Word for word, restate the records that come after this.

**** EXERCISE INPUTS

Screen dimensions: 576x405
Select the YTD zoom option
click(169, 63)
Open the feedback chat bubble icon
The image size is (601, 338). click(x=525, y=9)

********

◆ **RESPONSE BOX**:
Screen dimensions: 576x405
Select the YTD zoom option
click(169, 63)
Open the feedback chat bubble icon
The image size is (601, 338). click(x=525, y=9)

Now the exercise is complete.